The first run of planks in lime have been completed on each side. There will be some filling and sanding needed to get all the curves of the hull running smoothly, but I’ll probably leave that until I’ve completed all the first layer. Mostly there have been no problems, and my plank bending skills have improved. I did have a small problem when fitting one of the final planks, between two that had already been fitted, in that the glued joint of the plank to the bulkhead de-laminated. I hope I’ve cured this by drilling tooth-pick sized holes in the offending plank, into the bulkhead, and those either side, then reinforcing the joint with glued toothpicks (see photo). After sanding down, it seems to have worked.

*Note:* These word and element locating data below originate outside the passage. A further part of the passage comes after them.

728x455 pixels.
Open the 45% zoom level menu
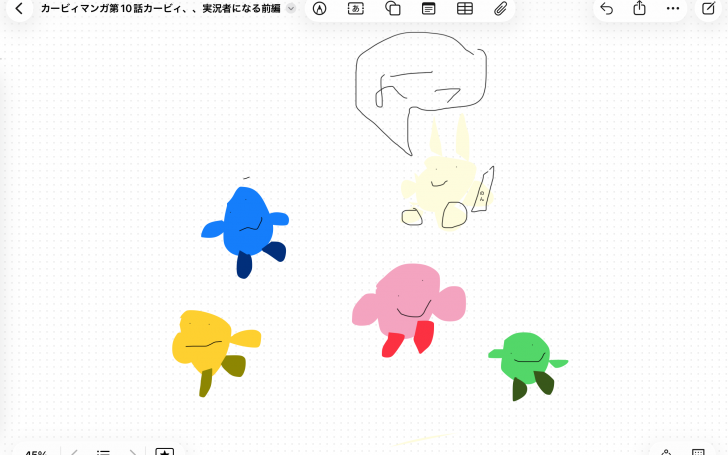coord(36,452)
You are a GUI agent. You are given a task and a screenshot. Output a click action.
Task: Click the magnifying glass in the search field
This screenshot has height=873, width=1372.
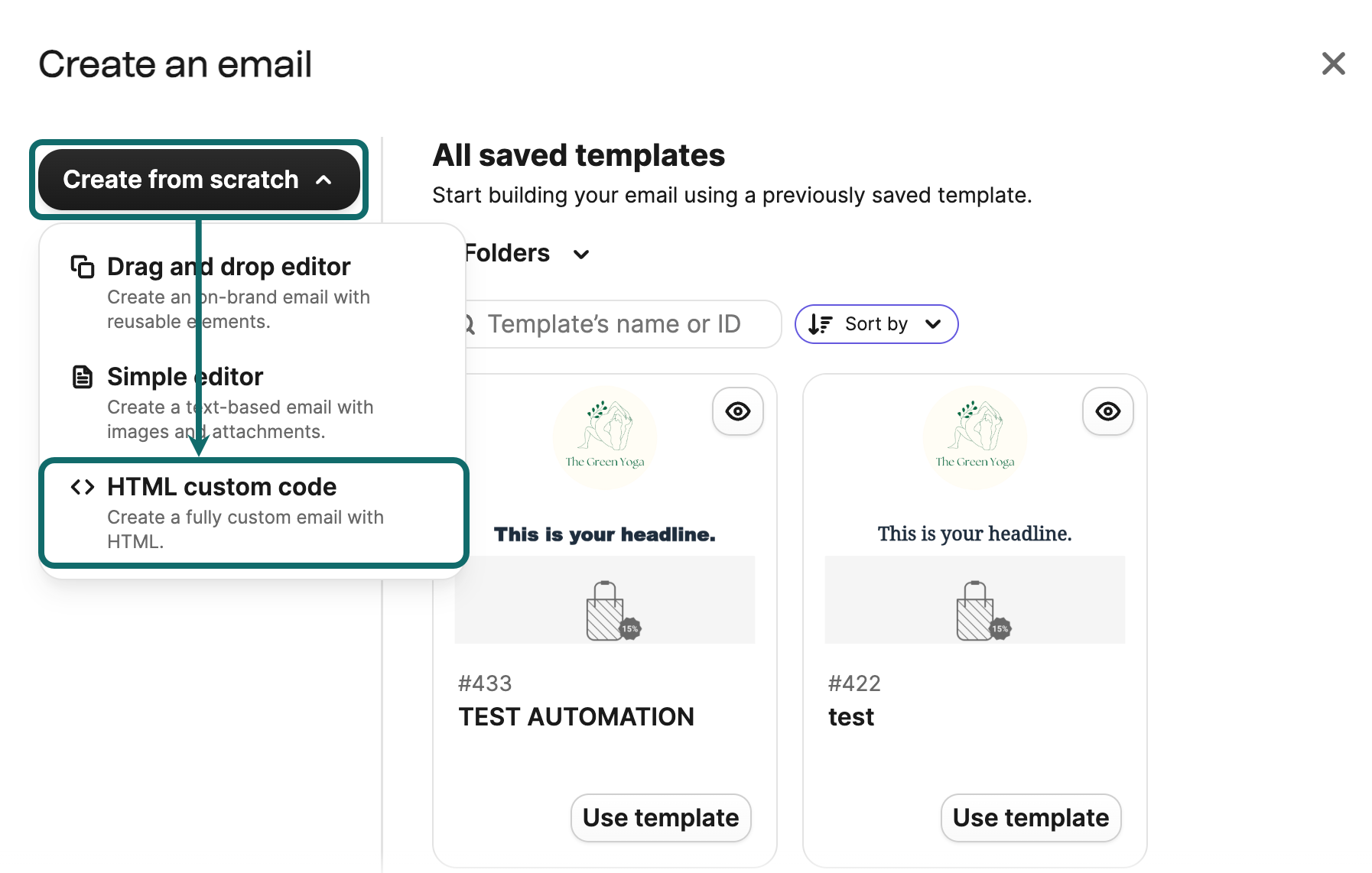pyautogui.click(x=467, y=324)
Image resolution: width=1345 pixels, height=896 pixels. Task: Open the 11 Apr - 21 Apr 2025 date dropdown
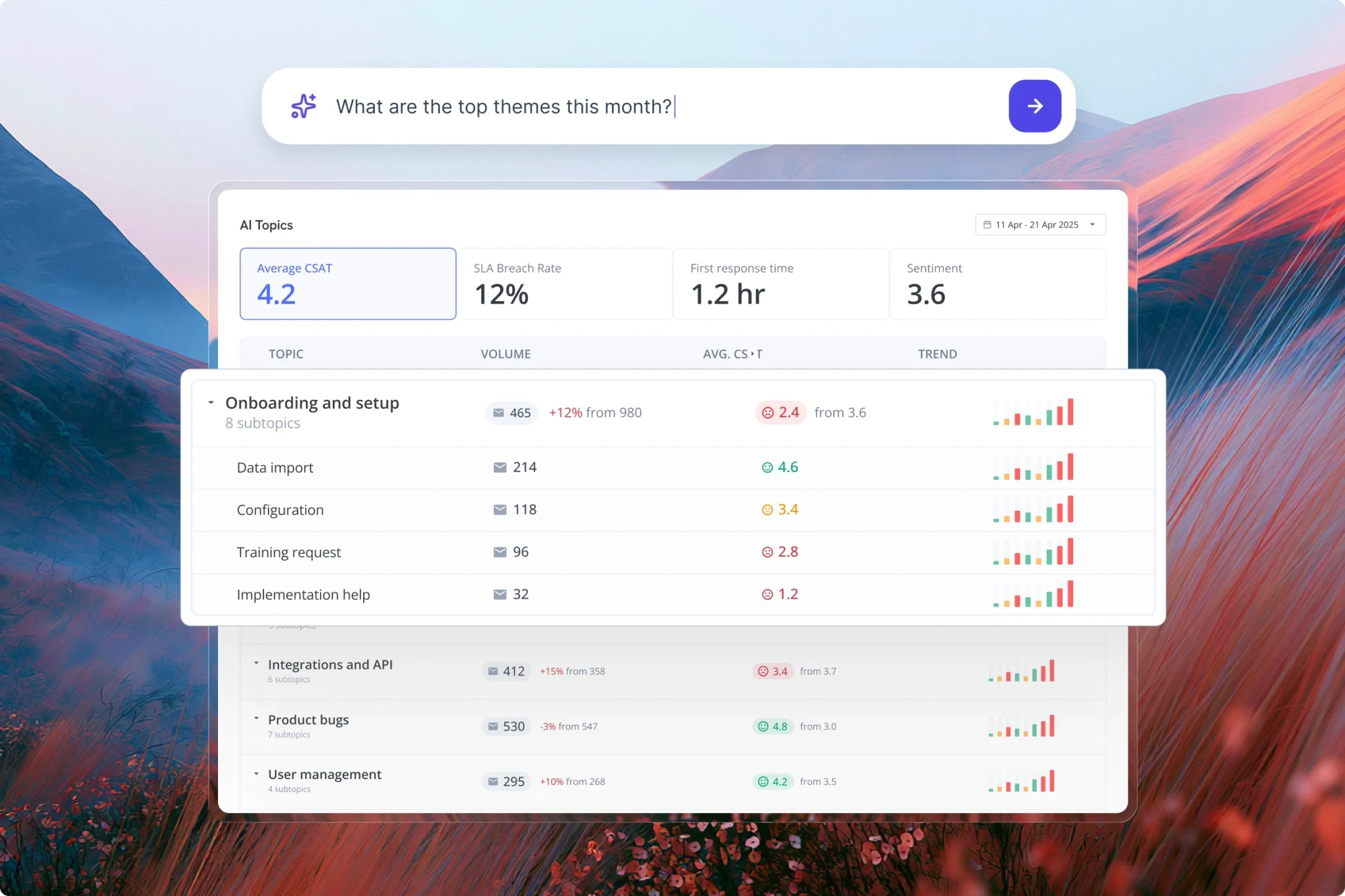coord(1040,224)

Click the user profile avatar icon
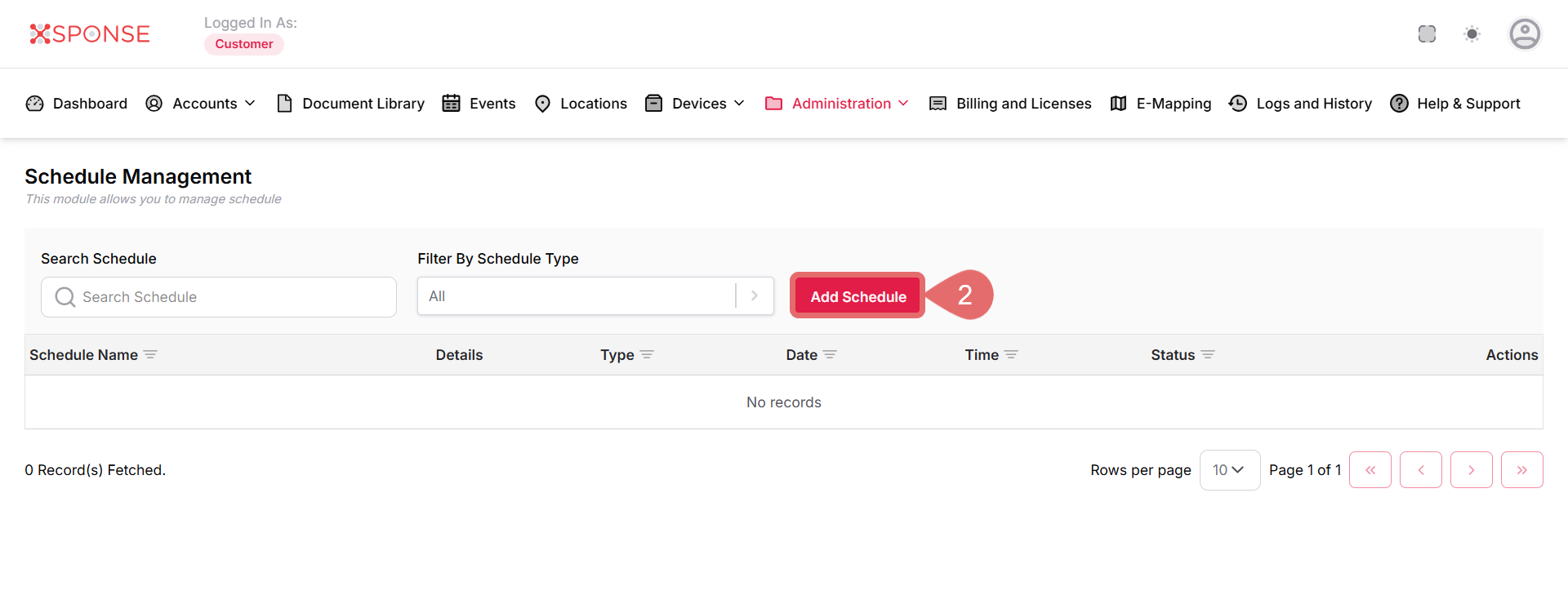click(x=1524, y=34)
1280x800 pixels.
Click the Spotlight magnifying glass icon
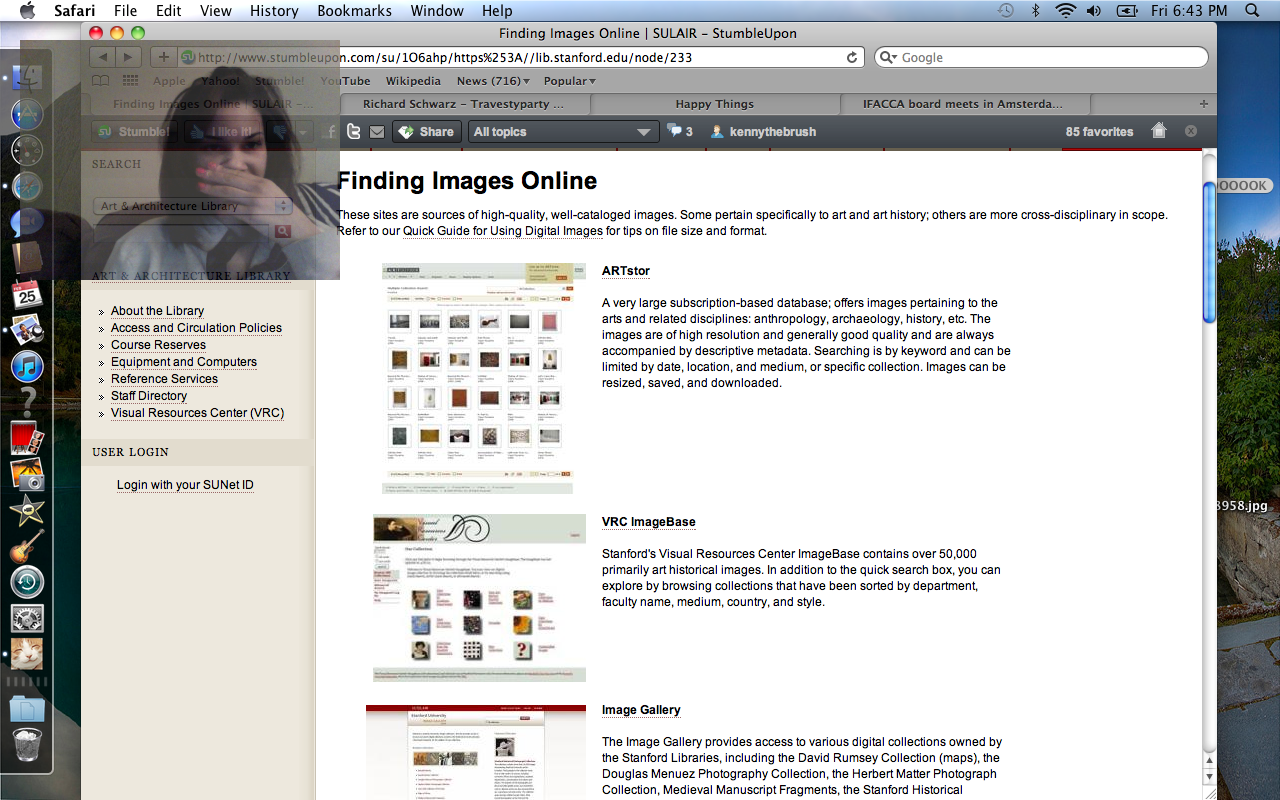click(1252, 11)
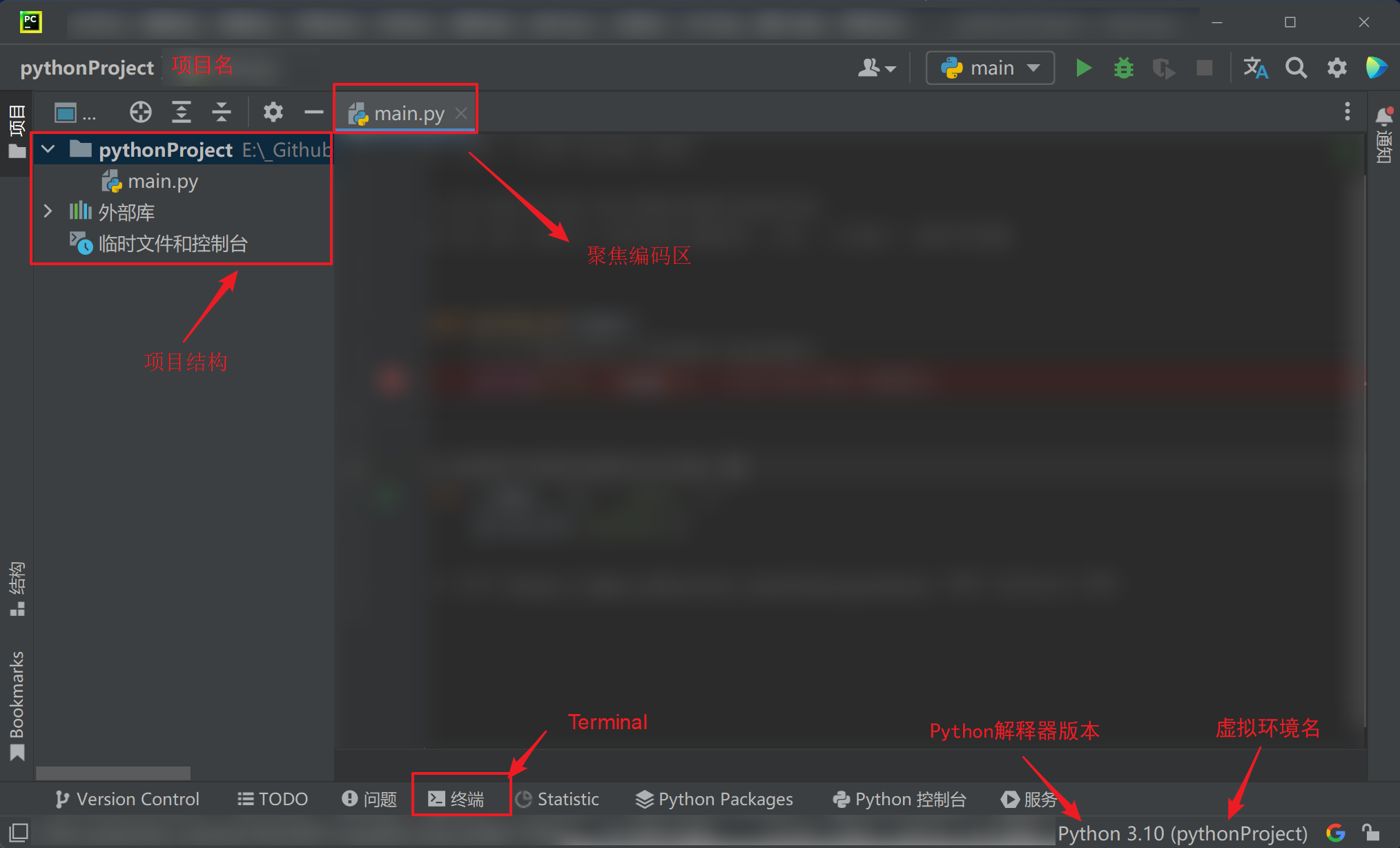This screenshot has width=1400, height=848.
Task: Start debugging with the bug icon
Action: (1123, 68)
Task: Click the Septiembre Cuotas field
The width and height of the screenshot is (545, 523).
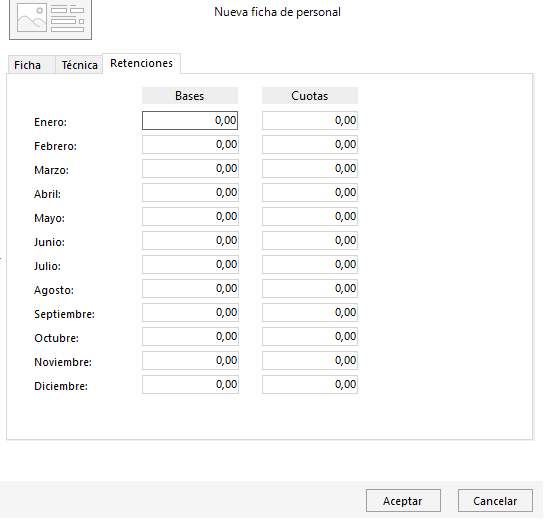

I’ve found a useful hull planking instruction manual, written by J. Hatch (Captain Pugwash) on the internet:
I wish I’d read this before starting the kit, and I would recommend it to any beginner before diving in to an ambitious model boat project that involves planking a hull. There is some detail on how to cut ‘RABBET LINES’. These are grooves in the keel that accept the plank ends for a neater finish. In the case of this kit, it might have been better to cut some of these before gluing the keel together. Too late now, but I’m still confident I can achieve a good result.
My next planking will be five of six plank widths lower down. Once again, I will glue one plank in place, letting it run the way it naturally wants to run to the bow and stern, then I will complete planking in between. As before, I will replicate each plank on one side, with the same on the other side.